Quem se deparar com a capa do jornal A Tribuna desta quarta-feira (21) verá, obrigatoriamente, uma foto grande saltar aos olhos. A foto destaca os tornozelos algemados de uma adolescente de 14 anos. O corte da imagem é nos pés, mas a menina também estava com as mãos algemadas.
Para quem assistiu à cena ao vivo da apreensão da adolescente, acusada de roubar o celular de uma mulher de 58 anos na porta de uma sorveteria, na noite dessa segunda-feira (19), no bairro Sotema, em Cariacica, deve ter pensado que se tratava de uma criminosa de alta periculosidade.
Remete àquelas cenas hollywoodianas de um “serial killer” sendo escoltado para o corredor da morte por cometer algum crime bárbaro. Aliás, criar um clima hollywoodiano à cena parece ter sido a estratégia da polícia para mostrar a população que a PM está cumprindo o papel dela, ou seja, está prendendo. Se a Justiça está soltando, já são outros quinhentos. Como se o problema social da criminalidade entre jovens coubesse nesse raso arcabouço.
Algemar a adolescente pelas mãos e pelos pés foi tão teatral, que o jornal, ao final da notícia, tenta justificar a medida excessiva. “Segundo a Súmula Vinculante 11, do Supremo Tribunal Federal (STF), o uso das algemas é permitido para evitar fugas e garantir a integridade física dos policiais e dos presentes ao ato de transferência da pessoa detida”.
Há muita controvérsia sobre o uso de algemas na apreensão de adolescentes: se seria ou não abusivo. Deixando a polêmica de lado, o caso da adolescente apreendida desperta para outro problema que extrapola as algemas.
Em vez de desfilar com adolescente como um troféu, as autoridades de Segurança Pública deveriam se constranger com a incompetência do Estado. Afinal, o que o poder público (estadual e municipal) está fazendo (ou deixando de fazer) para evitar que uma menina de 14 anos empunhe uma arma de brinquedo para cometer assaltos?
A reportagem de mais de meia página destaca que é a terceira vez que a jovem é detida por assalto, o que só reforça a incompetência do Estado. Se a adolescente é reincidente, isso significa que ela já passou outras duas vezes por audiência na Vara da Infância e Juventude e recebeu alguma medida socioeducativa: privação de liberdade ou medida em meio aberto.
Caso ela tenha passado pelo sistema de internação e mesmo assim voltou a reincidir no crime, mais um gol contra do Estado, que falhou no seu papel de ressocialização. Sem contar as outras políticas públicas que falharam no meio do caminho.
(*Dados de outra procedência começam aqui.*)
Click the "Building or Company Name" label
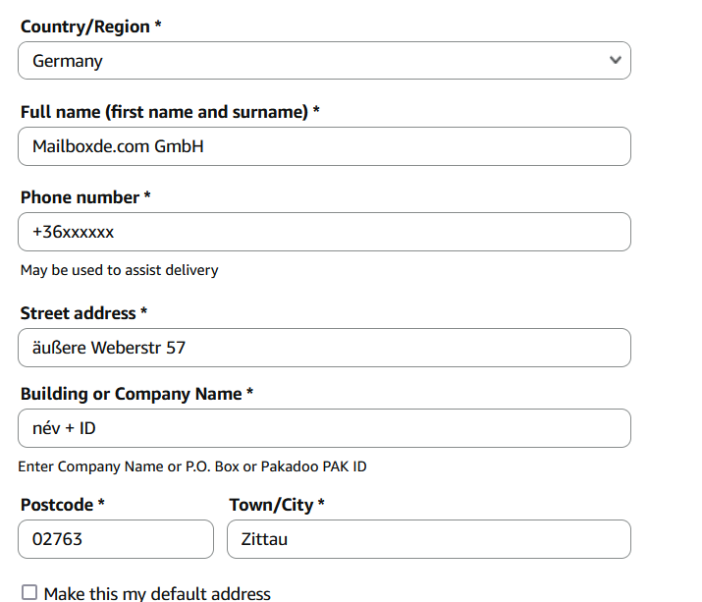Image resolution: width=702 pixels, height=602 pixels. (x=132, y=394)
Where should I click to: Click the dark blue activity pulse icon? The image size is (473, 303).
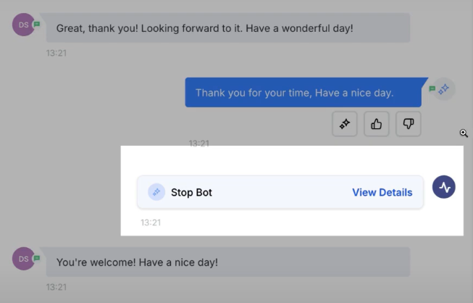(444, 187)
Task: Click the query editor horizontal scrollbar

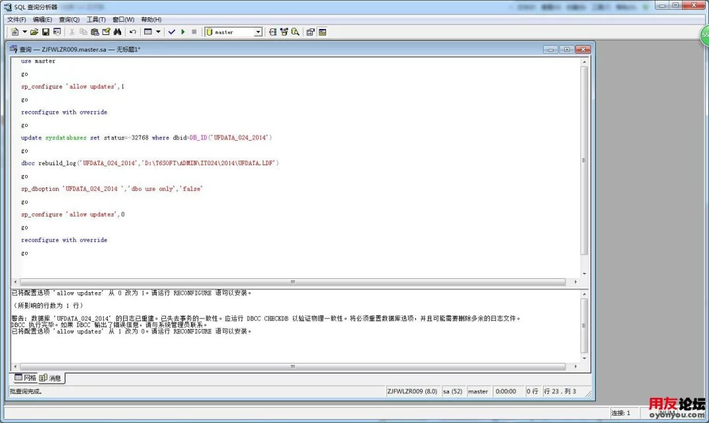Action: [x=291, y=282]
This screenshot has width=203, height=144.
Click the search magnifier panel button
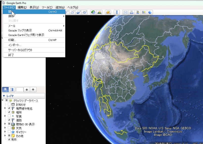click(6, 89)
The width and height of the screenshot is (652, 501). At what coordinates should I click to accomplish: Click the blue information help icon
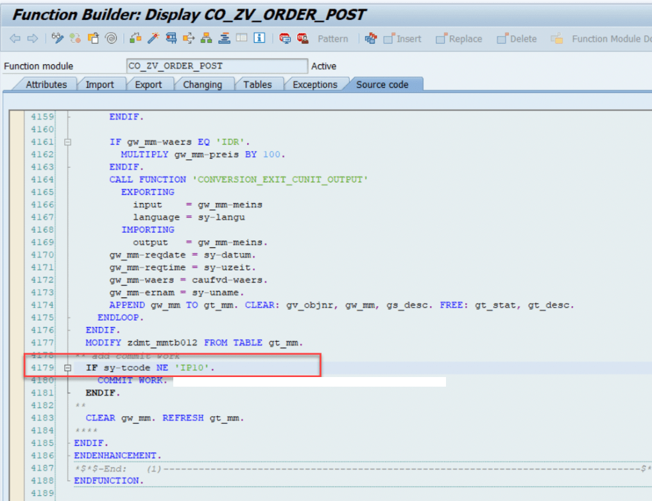[x=259, y=39]
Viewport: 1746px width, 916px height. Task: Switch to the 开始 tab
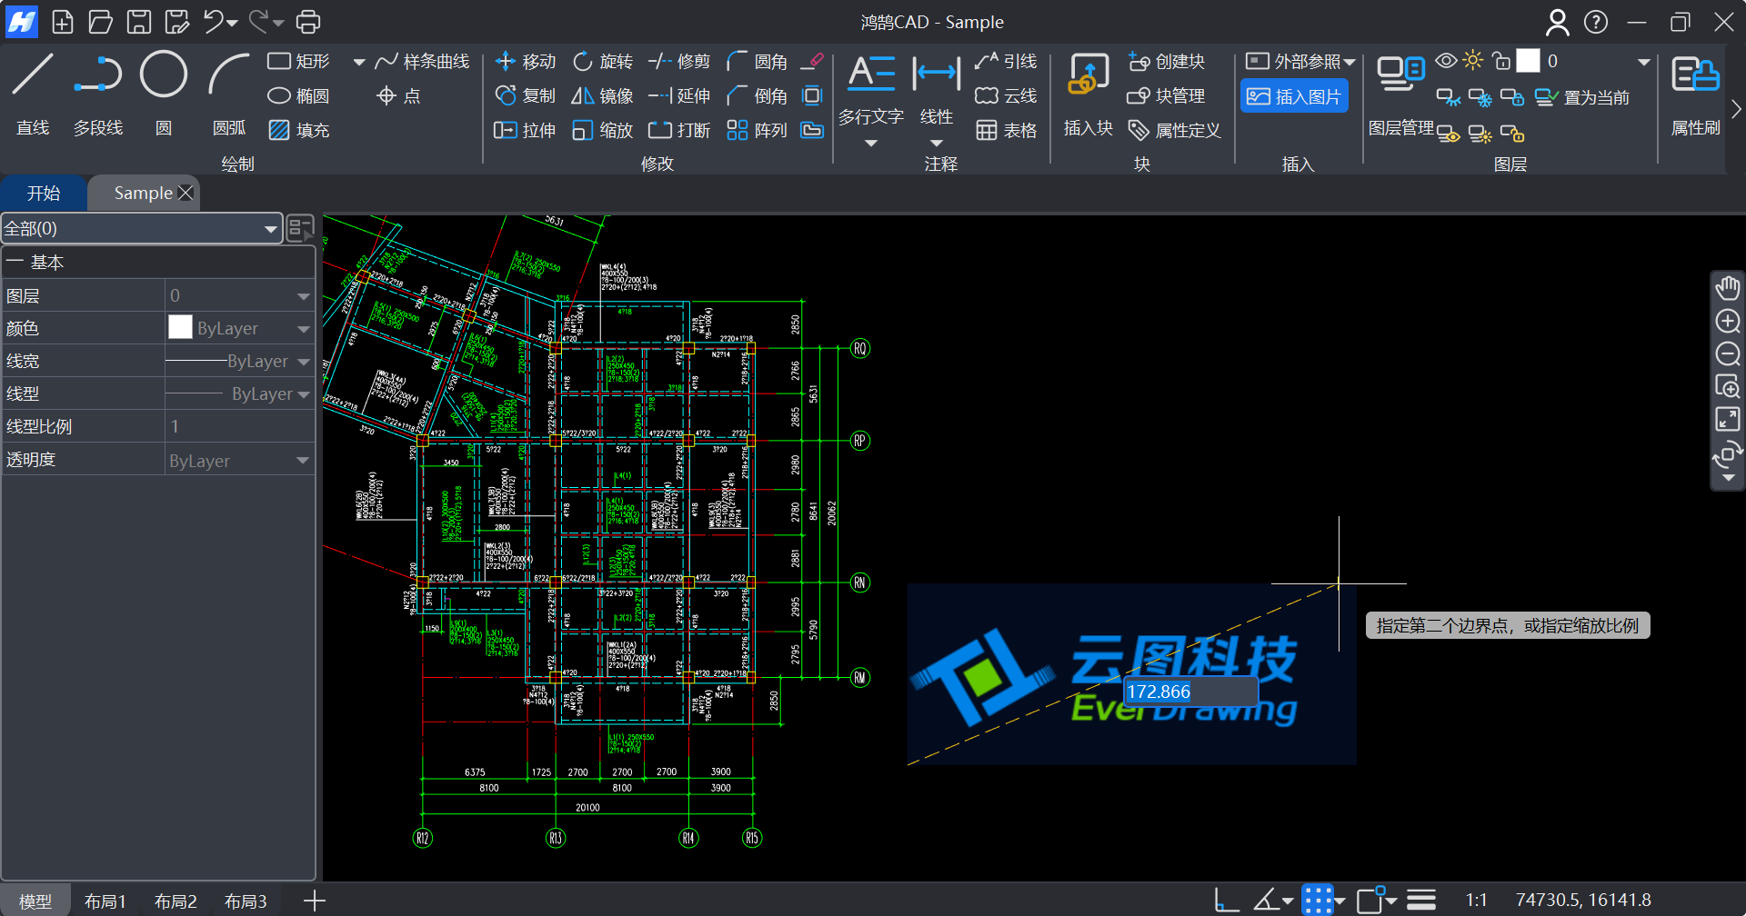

Não precisa levantar a ficha pregressa da adolescente para supor que ela veio de família desestruturada e, consequentemente, passou a fazer parte dos índices de exclusão social.
Programas como o Escola Viva e o Ocupação Social funcionam bem como vitrines do governo do Estado, mas são pouco efetivos, na prática, para evitar que uma adolescente de 14 anos seja facilmente cooptada pelo narcotráfico.
A apreensão da adolescente é a prova irrefutável de que as organizações criminosas continuam chegando na frente do Estado e sendo mais eficientes no poder de persuasão dos jovens que, a cada dia, são recrutados mais cedo para o exército da criminalidade.
Se não houver investimentos efetivos em políticas públicas preventivas, que sejam suficientemente capazes de reverter essa vantagem das organizações criminosas sobre o Estado, a sociedade seguirá sendo refém da violência urbana e a adolescente algemada à maneira “seria killer“, certamente estará indo para o “corredor da morte”, que aqui é conhecido como exclusão social.